Planos em superfície modulada no. 2, versão 01 (c.1957).
Planos em superfície modulada no. 2, versão 01 (c.1957).Associação Cultural O Mundo de Lygia Clark

En esta ocasión la apuesta por una gran retrospectiva de Clark es innegable… Y apabullante. La calidad y abundancia de las piezas deslumbran, un auténtico esfuerzo por reunir todo lo que debe estar en una gran retrospectiva donde la coherencia del trabajo de la artista es conmovedora, haciendo patente a cada instante una inteligencia luminosa y un compromiso sólido con la creación. El inicio, en ese recorrido ideal del cual se hablaba, muestra ciertas obras figurativas; entre otras, sus famosas escaleras de los últimos cuarenta que se van modulando hacia ciertas composiciones abstractizantes del año 1952. Aquí se conforma la esencia de una de las dos partes que, además de la obra relacional, conforman la muestra del MOMA: la abstracción de los cincuenta. La tercera termina por ser el punto de partida y encuentro de las dos Lygia Clark: la abstracta y la relacional. Me refiero a su obra neoconcreta protagonizada por los Bichos, esculturas que retan el pensamiento dual occidental en una serie de seres vivos constituidos por partes geometrizantes. Están casi todos y expuestos encima de un gran pedestal, sin la protección del cristal de una vitrina, dejando al espectador la posibilidad de ver de cerca esa fabulosa enciclopedia borgeana de animales inesperados.

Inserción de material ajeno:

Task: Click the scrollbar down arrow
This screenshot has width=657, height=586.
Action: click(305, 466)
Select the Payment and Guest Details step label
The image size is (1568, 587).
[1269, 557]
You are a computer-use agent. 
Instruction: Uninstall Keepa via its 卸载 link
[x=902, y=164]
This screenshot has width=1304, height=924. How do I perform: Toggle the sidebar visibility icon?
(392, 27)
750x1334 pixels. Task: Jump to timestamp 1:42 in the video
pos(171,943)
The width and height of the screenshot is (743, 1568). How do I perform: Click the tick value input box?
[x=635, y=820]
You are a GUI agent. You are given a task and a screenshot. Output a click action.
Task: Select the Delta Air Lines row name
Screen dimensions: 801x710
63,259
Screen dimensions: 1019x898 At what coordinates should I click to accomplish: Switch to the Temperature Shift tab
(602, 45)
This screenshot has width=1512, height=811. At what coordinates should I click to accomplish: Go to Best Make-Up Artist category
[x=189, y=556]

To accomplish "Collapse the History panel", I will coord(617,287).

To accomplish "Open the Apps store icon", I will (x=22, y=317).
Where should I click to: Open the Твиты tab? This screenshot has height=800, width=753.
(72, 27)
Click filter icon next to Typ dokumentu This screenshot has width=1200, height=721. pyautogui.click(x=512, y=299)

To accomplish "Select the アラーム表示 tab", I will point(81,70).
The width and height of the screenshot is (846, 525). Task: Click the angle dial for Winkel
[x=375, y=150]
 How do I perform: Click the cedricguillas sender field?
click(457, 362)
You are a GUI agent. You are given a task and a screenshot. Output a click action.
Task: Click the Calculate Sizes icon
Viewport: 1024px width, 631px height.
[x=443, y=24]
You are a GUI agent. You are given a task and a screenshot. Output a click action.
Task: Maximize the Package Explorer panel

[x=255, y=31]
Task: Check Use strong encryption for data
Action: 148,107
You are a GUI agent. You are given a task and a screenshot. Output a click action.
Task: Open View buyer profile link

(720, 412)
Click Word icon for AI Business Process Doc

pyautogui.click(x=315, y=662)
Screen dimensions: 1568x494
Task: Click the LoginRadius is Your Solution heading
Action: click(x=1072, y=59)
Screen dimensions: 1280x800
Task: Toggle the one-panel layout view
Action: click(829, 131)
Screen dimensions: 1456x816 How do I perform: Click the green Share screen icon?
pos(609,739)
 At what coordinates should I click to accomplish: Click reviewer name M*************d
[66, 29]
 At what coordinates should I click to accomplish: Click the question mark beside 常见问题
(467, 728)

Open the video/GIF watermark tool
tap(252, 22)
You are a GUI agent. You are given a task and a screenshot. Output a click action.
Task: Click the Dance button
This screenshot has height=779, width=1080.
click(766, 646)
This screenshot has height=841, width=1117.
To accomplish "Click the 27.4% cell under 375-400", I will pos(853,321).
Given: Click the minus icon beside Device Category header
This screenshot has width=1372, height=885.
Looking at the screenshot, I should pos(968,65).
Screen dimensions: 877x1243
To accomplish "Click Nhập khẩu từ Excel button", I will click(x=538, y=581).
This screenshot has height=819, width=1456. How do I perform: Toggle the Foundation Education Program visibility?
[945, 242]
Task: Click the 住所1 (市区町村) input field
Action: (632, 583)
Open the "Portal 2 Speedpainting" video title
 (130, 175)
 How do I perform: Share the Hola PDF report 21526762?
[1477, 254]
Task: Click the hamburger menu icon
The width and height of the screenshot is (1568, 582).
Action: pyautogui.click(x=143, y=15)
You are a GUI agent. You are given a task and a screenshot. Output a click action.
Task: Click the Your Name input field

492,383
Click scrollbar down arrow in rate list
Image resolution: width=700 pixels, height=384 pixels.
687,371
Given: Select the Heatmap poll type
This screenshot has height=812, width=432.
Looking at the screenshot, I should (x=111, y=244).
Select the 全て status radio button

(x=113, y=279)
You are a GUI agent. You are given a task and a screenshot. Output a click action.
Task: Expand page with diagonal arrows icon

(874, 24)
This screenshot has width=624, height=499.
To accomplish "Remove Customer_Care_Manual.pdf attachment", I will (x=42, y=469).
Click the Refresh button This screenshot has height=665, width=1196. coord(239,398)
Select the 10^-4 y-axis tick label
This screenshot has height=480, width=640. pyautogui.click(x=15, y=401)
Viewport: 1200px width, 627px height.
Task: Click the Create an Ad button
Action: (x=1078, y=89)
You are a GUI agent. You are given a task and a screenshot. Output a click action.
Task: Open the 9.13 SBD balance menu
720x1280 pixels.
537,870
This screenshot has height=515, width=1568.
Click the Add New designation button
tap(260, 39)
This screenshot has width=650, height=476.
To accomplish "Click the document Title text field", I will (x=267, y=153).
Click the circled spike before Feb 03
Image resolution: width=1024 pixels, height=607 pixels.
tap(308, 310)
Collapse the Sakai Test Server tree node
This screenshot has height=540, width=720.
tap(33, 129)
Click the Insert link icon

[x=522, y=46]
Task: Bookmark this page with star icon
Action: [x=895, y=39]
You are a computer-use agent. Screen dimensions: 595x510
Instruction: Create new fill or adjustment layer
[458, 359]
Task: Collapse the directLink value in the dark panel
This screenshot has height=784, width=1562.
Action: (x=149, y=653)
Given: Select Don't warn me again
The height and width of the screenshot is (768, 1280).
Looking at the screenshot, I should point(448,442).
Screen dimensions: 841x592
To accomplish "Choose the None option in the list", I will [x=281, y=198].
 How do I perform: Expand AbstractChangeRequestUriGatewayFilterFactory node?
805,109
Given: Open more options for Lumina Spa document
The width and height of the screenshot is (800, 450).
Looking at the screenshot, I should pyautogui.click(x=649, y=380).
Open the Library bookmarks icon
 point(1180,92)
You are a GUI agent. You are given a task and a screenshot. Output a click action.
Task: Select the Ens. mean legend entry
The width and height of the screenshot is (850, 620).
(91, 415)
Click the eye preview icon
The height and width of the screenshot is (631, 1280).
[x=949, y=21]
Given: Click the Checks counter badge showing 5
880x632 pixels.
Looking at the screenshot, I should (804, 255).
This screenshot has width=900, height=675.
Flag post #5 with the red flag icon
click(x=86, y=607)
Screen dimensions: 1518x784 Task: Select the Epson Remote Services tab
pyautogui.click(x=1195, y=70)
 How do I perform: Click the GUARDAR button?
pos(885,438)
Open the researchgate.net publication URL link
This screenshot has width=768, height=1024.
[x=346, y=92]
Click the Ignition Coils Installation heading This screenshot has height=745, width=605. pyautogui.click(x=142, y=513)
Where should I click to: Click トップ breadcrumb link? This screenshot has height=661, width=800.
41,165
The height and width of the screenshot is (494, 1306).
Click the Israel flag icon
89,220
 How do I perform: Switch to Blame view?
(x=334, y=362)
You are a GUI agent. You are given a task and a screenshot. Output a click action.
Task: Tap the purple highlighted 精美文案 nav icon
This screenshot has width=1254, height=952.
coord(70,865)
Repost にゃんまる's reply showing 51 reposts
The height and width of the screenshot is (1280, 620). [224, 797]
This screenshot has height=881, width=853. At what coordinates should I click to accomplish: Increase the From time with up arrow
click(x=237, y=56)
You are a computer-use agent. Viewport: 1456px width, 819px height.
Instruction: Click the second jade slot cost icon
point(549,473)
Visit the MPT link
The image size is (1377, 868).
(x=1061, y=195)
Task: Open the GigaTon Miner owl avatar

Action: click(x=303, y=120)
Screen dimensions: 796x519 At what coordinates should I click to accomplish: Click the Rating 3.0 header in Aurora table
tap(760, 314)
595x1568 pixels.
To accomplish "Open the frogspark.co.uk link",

No muy lejos aparecen los trabajos preparatorios en papel —a partir de lo cual se evidencian las relaciones con la pintura de los Planos de superficies moduladas de 1958— o ciertos prototipos de esos Bichos que permiten, una vez más, que los espectadores experimenten el placer de tocar. En una sensación extraña y emocionante, casi como hallarse frente a la estrategia de Giacometti y sus reiteraciones: volver a empezar una vez tras otra para alcanzar la esencia, abocada sin embargo a tangibilizarse sólo en una reducción martilleante que a menudo causa cierto malestar, comenta el artista suizo. El montaje, brillante, jugando con la abundancia de piezas de un modo certero, enfatizando piezas raras como las maquetas, las cajas de cerillas, los trabajos preparatorios; jugando sobre todo a correr tras la línea de Clark que lo llena todo, somete al espectador a una asombrosa tensión dramática, la de un espacio a ratos muy abierto que permite hacer los recorridos mentales también.

Tal vez por esa consciencia de la inutilidad del esfuerzo para hallar la respuesta última, la que Clark cuenta en su carta de amor a Mondrian —ya muerto—, y no sólo por la experimentación de los sesenta entre ciertos sectores brasileños, como prueba el uso del lenguaje de la escritora Clarice Lispector, entre 1966 y 1988 Clark abandona el arte como lo conoce hasta entonces. Pone en marcha las comentadas propuestas “terapéuticas” que acaban por tener más de relacional, otro signo de cómo Clark se adelantaba a los tiempos, y subvierte la propia esencia de un museo con cuadros tan emblemáticos como Las señoritas o La danza —de ahí la timidez de los espectadores en la última sala—. Nunca como en esta muestra, a pesar de las propuestas de uso en la celebrada en el MACBA en 1997, se ha podido reconocer esa línea que recorre obsesiva las formas de Clark de principio a fin, cambiando sólo los medios de buscar, nunca la búsqueda a la cual aspira.

Lygia Clark: el abandono del arte. 1948-1988. Museum of Modern Art (MOMA). Nueva York. Hasta el 24 de agosto.